Seal_of_Illinois.svgMarvin Turner resided at the Aperion Care Oak Lawn (Aperion) from 2016 until his death in 2020.  He was hospitalized for an amputation in December 2019, and upon his return, he was given a 120-page admission form, which included an arbitration provision, a $250,000 limitation on damages, and an exclusion of statutory attorneys’ fees and punitive damages.  Having Mr. Turner sign the form in twenty different places was apparently necessary because Aperion could not find his original admissions paperwork.  The Aperion employee who presented the form to Mr. Turner testified that he understood the form, had no questions, and joked with her as he usually did.  

Mr. Turner’s niece, who had her uncle’s power of attorney testified that Mr. Marvin was confused at the time and could not sign his own name.  His signature, it appears, was secured through electronic means.

Three days after Mr. Turner was re-admitted, his niece filed suit alleging that negligent care had caused the injuries that led to Mr. Turner’s hospitalization and cost him a leg.  More hospitalizations followed, and in April, 2020, Mr. Turner returned to Aperion for hospice care.  He died days later.  His niece, now acting as administrator of his estate, sought to bring a lawsuit, alleging negligent care and treatment and seeking recovery under two Illinois statues.  Aperion moved to dismiss and compel arbitration on the Nursing Home Care Act claim.  The trial court denied the motion, finding the entire 120-page agreement to be both procedurally and substantively unconscionable.

Ill Appellate - 1st District In Turner v. Concord Nursing and Rehabilitation Center, LLC, an Illinois appellate court affirmed the trial court’s ruling, noting that severing the unconscionable parts of the agreement from the rest was not an available remedy in this case.  Under Illinois law a contract is procedurally unconscionable due to unequal bargaining power when “after considering all of the circumstances, a court determines disputed contract terms were ‘so difficult to find, read, or understand that the plaintiff cannot fairly be said to have been aware [he or she] was agreeing to [them].’” 

Here, Aperion’s witness testified that she spent an hour going through the forms with Mr. Turner and that he seemed cogent and indicated that he understood what he was signing.  The form itself specified that agreeing to arbitration was not a precondition to admission to the facility.  Nonetheless, the trial court found, and the appellate court affirmed the finding, that the conditions under which Mr. Turner agreed to arbitration were procedurally unconscionable.  Aperion could not satisfy the court that Mr. Turner was advised or understood that he did not have to sign, nor could it show that its employee made clear to Mr. Turner his right to consult an attorney before signing.

- **Tasks**
a) Render this sentence from the nursing home arbitration case text above into Spanish: "The form itself specified that agreeing to arbitration was not a precondition to admission to the facility."
b) Carry the nursing home arbitration case text above forward from its final sentence, writing the next part.

- **Supplied material**
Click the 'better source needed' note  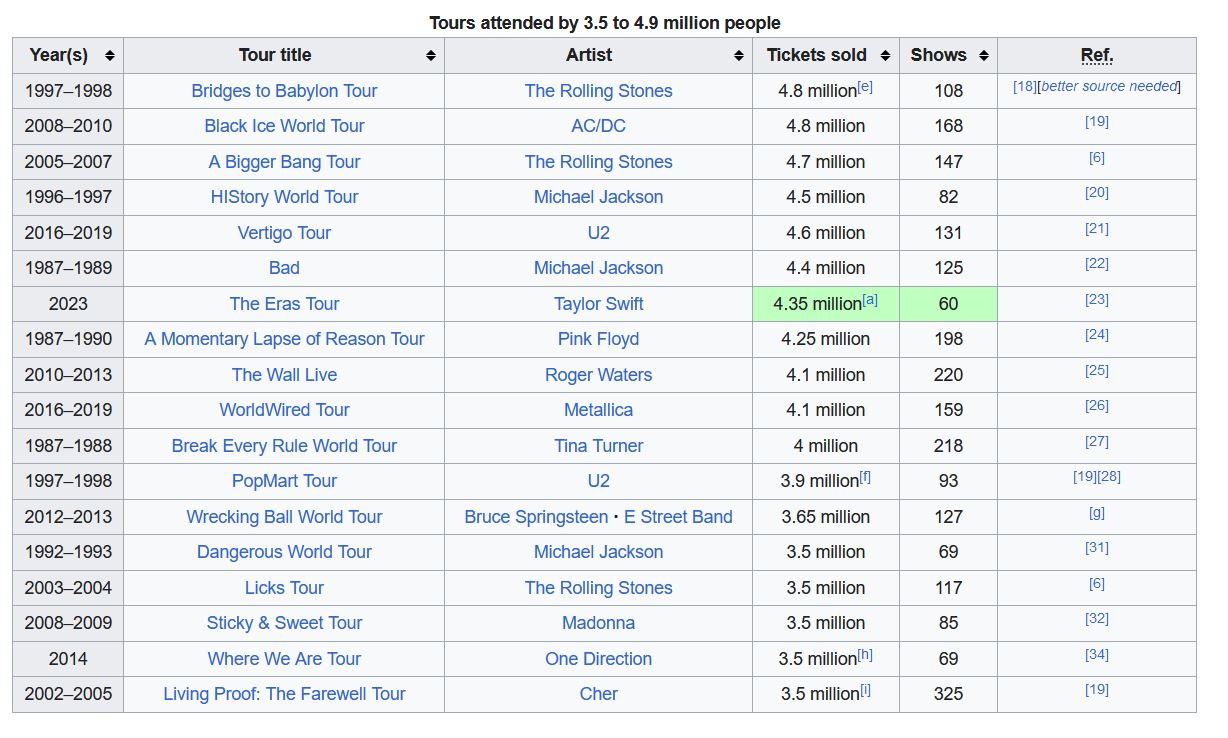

- **Written responses**
a) El propio formulario especificaba que aceptar el arbitraje no era una condición previa para la admisión en el centro.

b)
An agreement is substantively unconscionable when “the contract terms are so one-sided that they oppress or unfairly surprise an innocent party and create an overall imbalance in the obligations and rights imposed by the bargain and a significant cost-price disparity.”  Applying this test, the court found the agreement’s provision on attorneys’ fees and limitation on damages substantively unconscionable.  

One might think that the court could eliminate those substantively unconscionable provision sand yet otherwise retain the arbitration clause, as requiring both parties to arbitrate is not one-sided, oppressive, or surprising.  The court did not have to reach that issue, because it was not raised at trial.  Nonetheless, the court concluded,

Aperion, the drafting party, structured the rider to make a claim against it expensive to bring and bar a full recovery of attorney’s fees and costs. Under these circumstances, the modifications to render the agreement enforceable cannot be viewed as minor.

And so, the parties will proceed to litigation — or settle.  It is not entirely clear to me, given that the court has eliminated the unconscionable elements of the agreement and Ms. Turner does not seem to have raised any substantive objections to the arbitral forum, why a plaintiff would have a strong preference for litigation over arbitration in this context.  I would be most interested in hear in the comments if people have views on the relative advantages or disadvantages of arbitration in cases like this one.